C. Finanzielles Der Kostenvoranschlag des Hochbauamtes für das Bauprojekt beträgt Fr. 2 103 000 (Baukostenindex 1. April 2010, 1042,6 Punkte). Er gliedert sich wie folgt: Tabelle 1: Baukostenplan Baukostenplan (BKP) Arbeitsgattung Kosten in Franken 1 Vorbereitungsarbeiten 12 200 2 Gebäude 1 891 905 3 Betriebseinrichtung 0 4 Umgebung 0 5 Baunebenkosten 12 900 6 Reserve 185 995 9 Ausstattung 0 1–9 Total Anlagekosten 2 103 000

Die Anlagekosten betragen insgesamt Fr. 2 103 000. Gemäss § 39 Abs. 2 des Universitätsgesetzes stellt der Kanton der Universität die Bauten gegen Verrechnung der Kapitalkosten zur Verfügung.
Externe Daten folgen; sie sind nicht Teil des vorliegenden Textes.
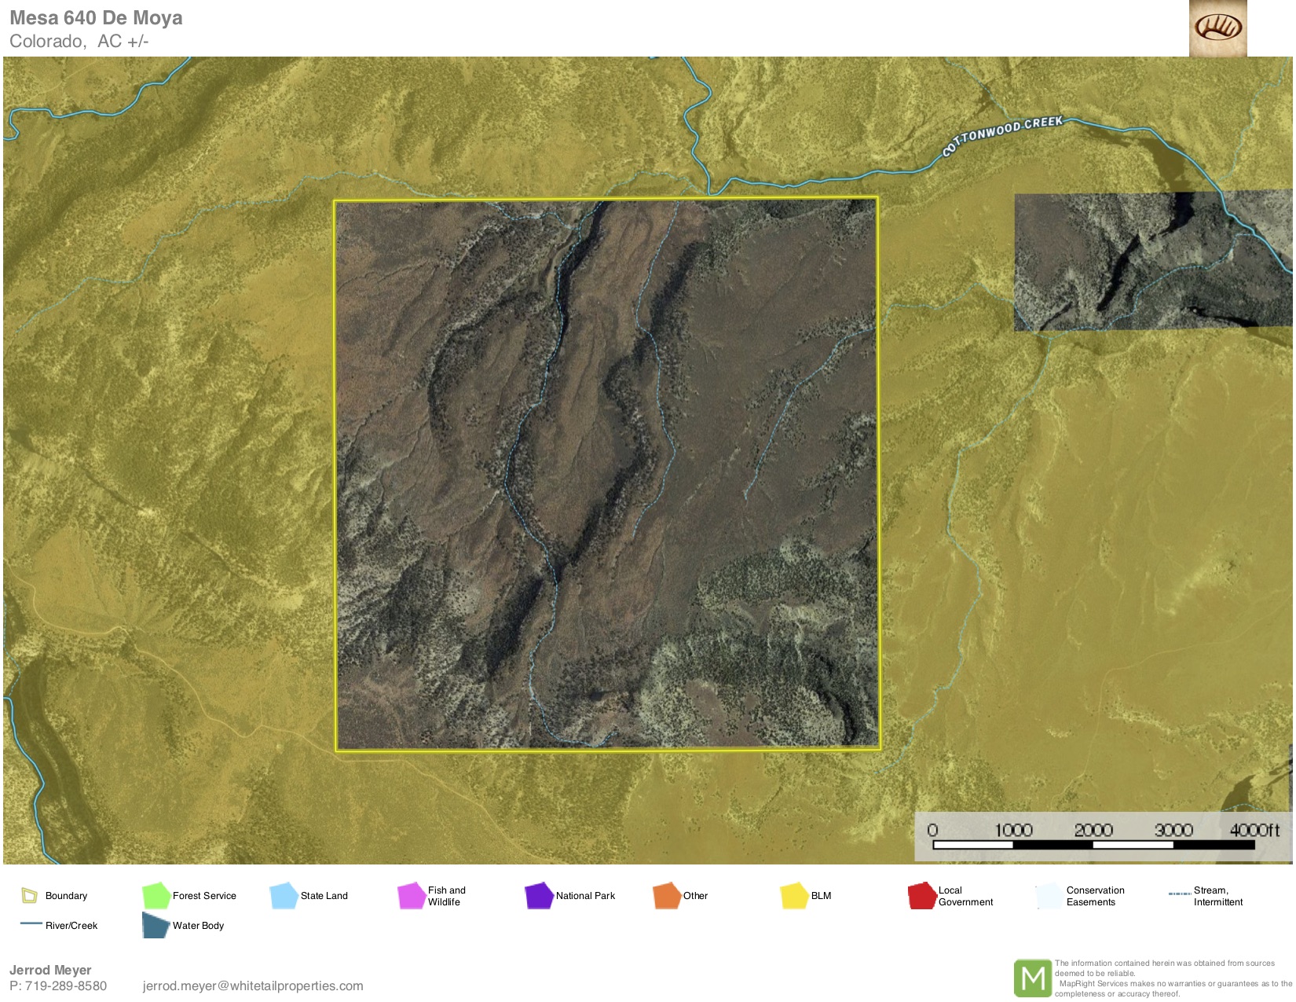Click the Boundary legend icon
This screenshot has width=1296, height=1002.
(29, 895)
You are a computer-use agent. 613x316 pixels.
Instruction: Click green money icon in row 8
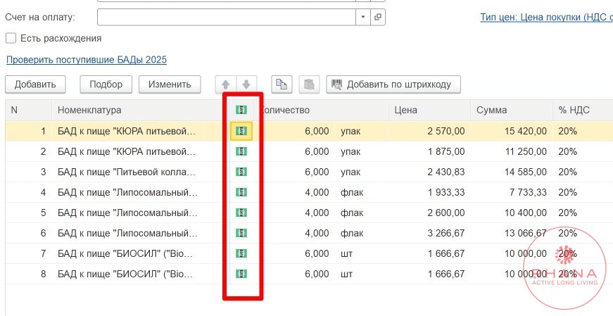pyautogui.click(x=241, y=274)
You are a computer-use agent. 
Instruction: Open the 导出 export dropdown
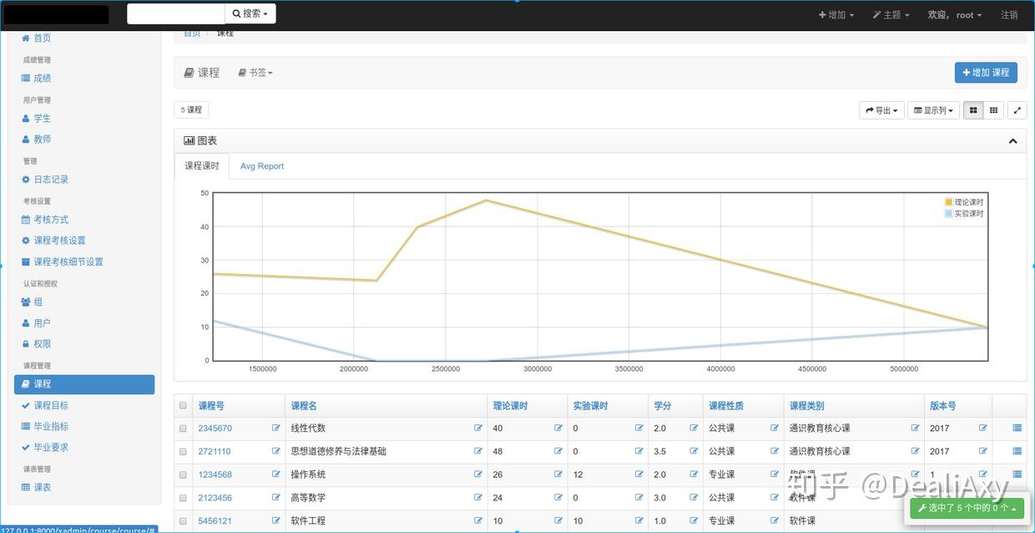881,109
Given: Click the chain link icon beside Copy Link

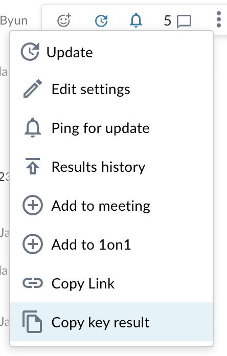Looking at the screenshot, I should 33,283.
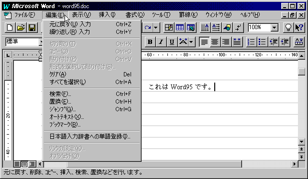The height and width of the screenshot is (179, 308).
Task: Click the Help question-mark pointer icon
Action: [x=299, y=28]
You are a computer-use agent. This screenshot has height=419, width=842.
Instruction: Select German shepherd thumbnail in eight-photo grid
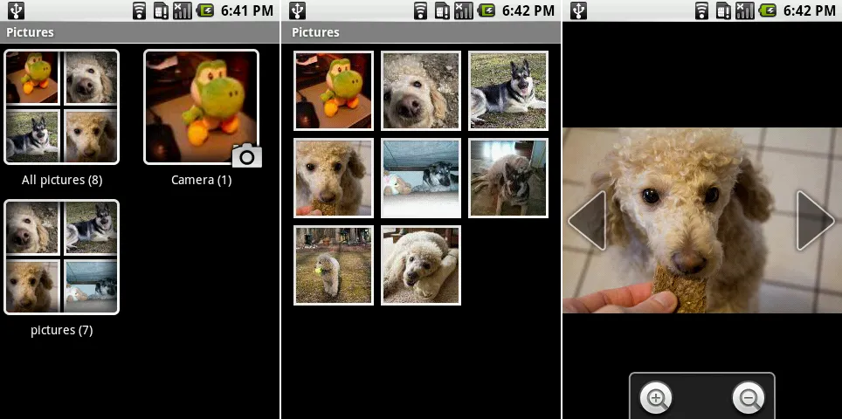click(x=507, y=91)

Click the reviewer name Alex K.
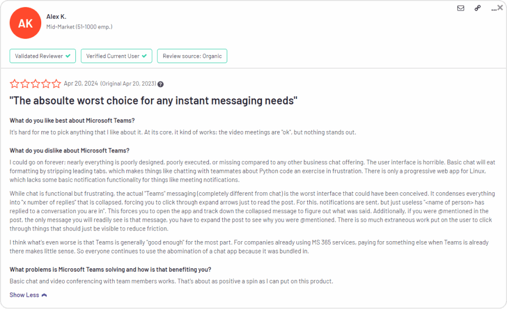pos(56,16)
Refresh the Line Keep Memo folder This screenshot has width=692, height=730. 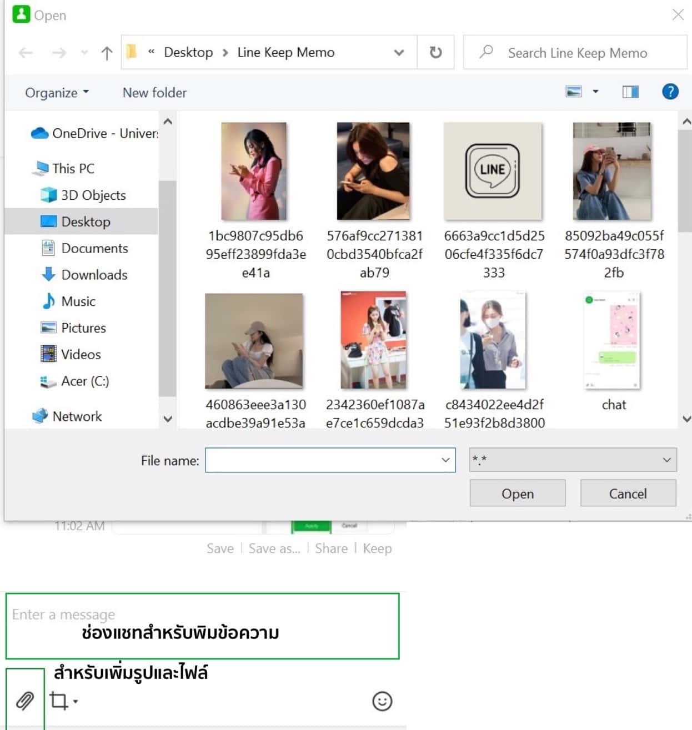(436, 52)
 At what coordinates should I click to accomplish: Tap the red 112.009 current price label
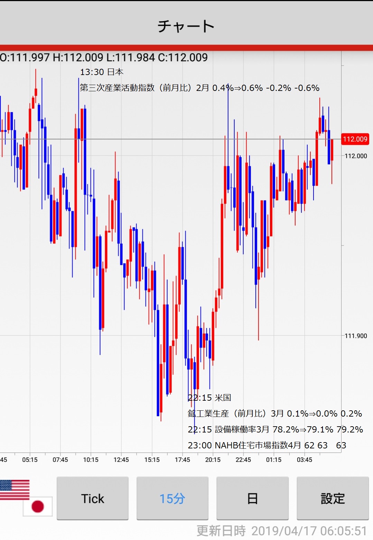(355, 139)
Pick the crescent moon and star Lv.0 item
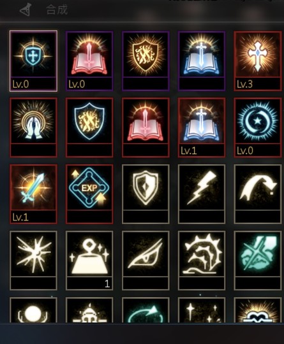The image size is (284, 344). tap(258, 127)
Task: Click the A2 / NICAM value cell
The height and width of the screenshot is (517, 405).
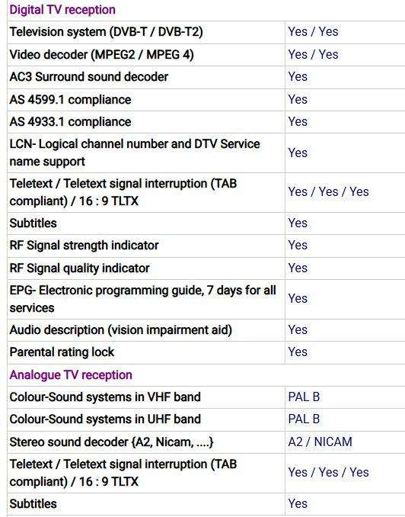Action: [320, 442]
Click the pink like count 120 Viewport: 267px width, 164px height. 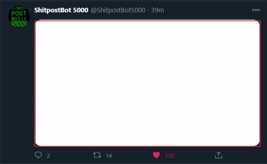pyautogui.click(x=170, y=156)
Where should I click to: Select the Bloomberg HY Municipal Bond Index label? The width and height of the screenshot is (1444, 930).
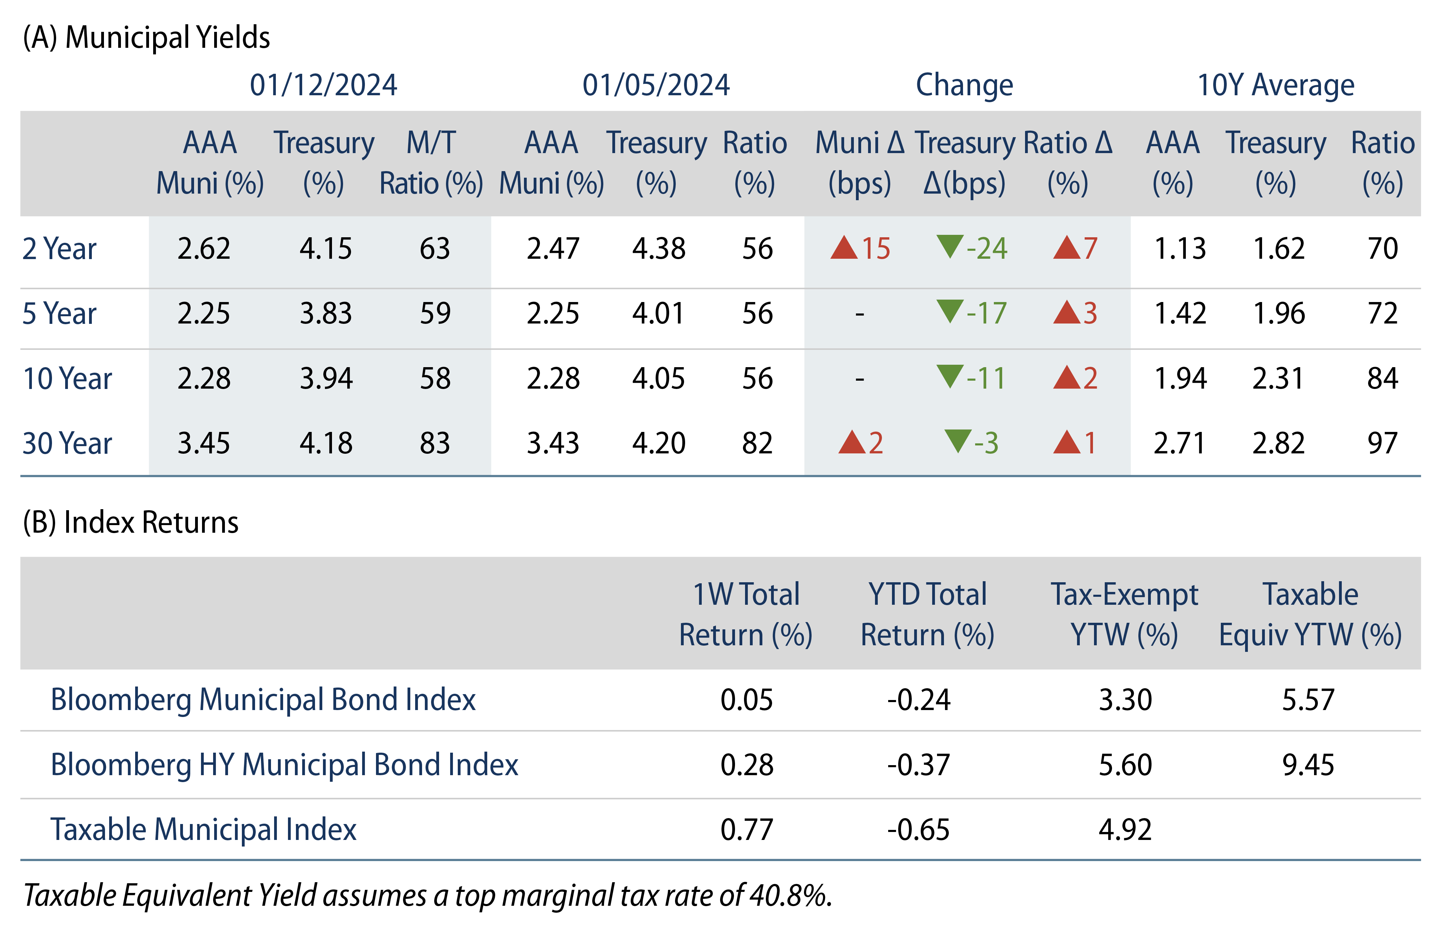pos(284,765)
Er erstellt die Neu-, Um- und Erweiterungsbauten. Für die Fenstersanierung des Kollegiengebäudes ist eine gemäss § 37 Abs. 2 lit. b CRG gebundene Ausgabe von Fr. 2 103 000 zu bewilligen. Die Projektierungskosten von Fr. 105 000 gemäss Verfügungen der Bildungsdirektion vom 1. November 2010, 1. März 2011 und 13. Februar 2012 sind in den gesamten Anlagekosten enthalten. Diese Verfügungen sind mit der vorliegenden Ausgabenbewilligung aufzuheben. Die Finanzierung erfolgt über die Investitionsrechnung der Bildungsdirektion und geht zulasten der Leistungsgruppe Nr. 7401, Universität (Beiträge und Liegenschaften). Das Vorhaben ist im Budget 2012 und im Konsolidierten Entwicklungs- und Finanzplan (KEF) 2012–2015, Planjahre 2012–2014 mit Fr. 1 500 000 eingestellt. Der Restbetrag von Fr. 603 000 kann durch Einsparungen innerhalb der Leistungsgruppe Nr. 7401, Universität (Beiträge und Liegenschaften), ausgeglichen werden. Tabelle 2: Termine Phase Projektierung Baufreigabe Ausführungsplanung Realisierung Termin März 2011–Mai 2012 – Okt. 2012 – Nov. 2012 Dez. 2012 – April 2014

Tabelle 3: Investitionen Jahre Vorjahre 2012 2013 2014 Investitionskosten in Franken 23 000 150 000 1 150 000 780 000

Tabelle 4: Bau- und Kapitalfolgekosten Investitionskategorie Anteil Anteil Nutzungsdauer Kapitalfolgekosten/Jahr (Fr.) (Bauteilgruppe) Fr. % Jahre Abschreibung Kalk. Zinsen Total Hochbauten Rohbau 1 0 0% 80 0 0 0 Hochbauten Rohbau 2 1 615 521 76,8% 40 40 388 20 194 60 582 Hochbauten Ausbau 410 101 19,5% 30 13 670 5 126 18 796 Hochbauten Installationen 77 378 3,7% 30 2 580 967 3 547 Ausstattung, Mobilien 0 0% 5 0 0 0 Total 2 103 000 100,0% 37,7* 56 638 26 288 82 925 * Kostengewichtete Nutzungsdauer

Die Kapitalfolgekosten setzen sich aus den nutzungsdauergewichteten, kalkulatorischen Abschreibungskosten und den kalkulatorischen Zinskosten von 2,5% jährlich auf dem hälftig gebundenen Kapital zusammen. Die durchschnittlichen Kapitalfolgekosten aus dem Objektkredit von Fr. 2 103 000 belaufen sich somit auf insgesamt Fr. 82 925 pro Jahr. Aufgrund der Sanierungsmassnahmen entstehen keine personellen oder betrieblichen Folgekosten.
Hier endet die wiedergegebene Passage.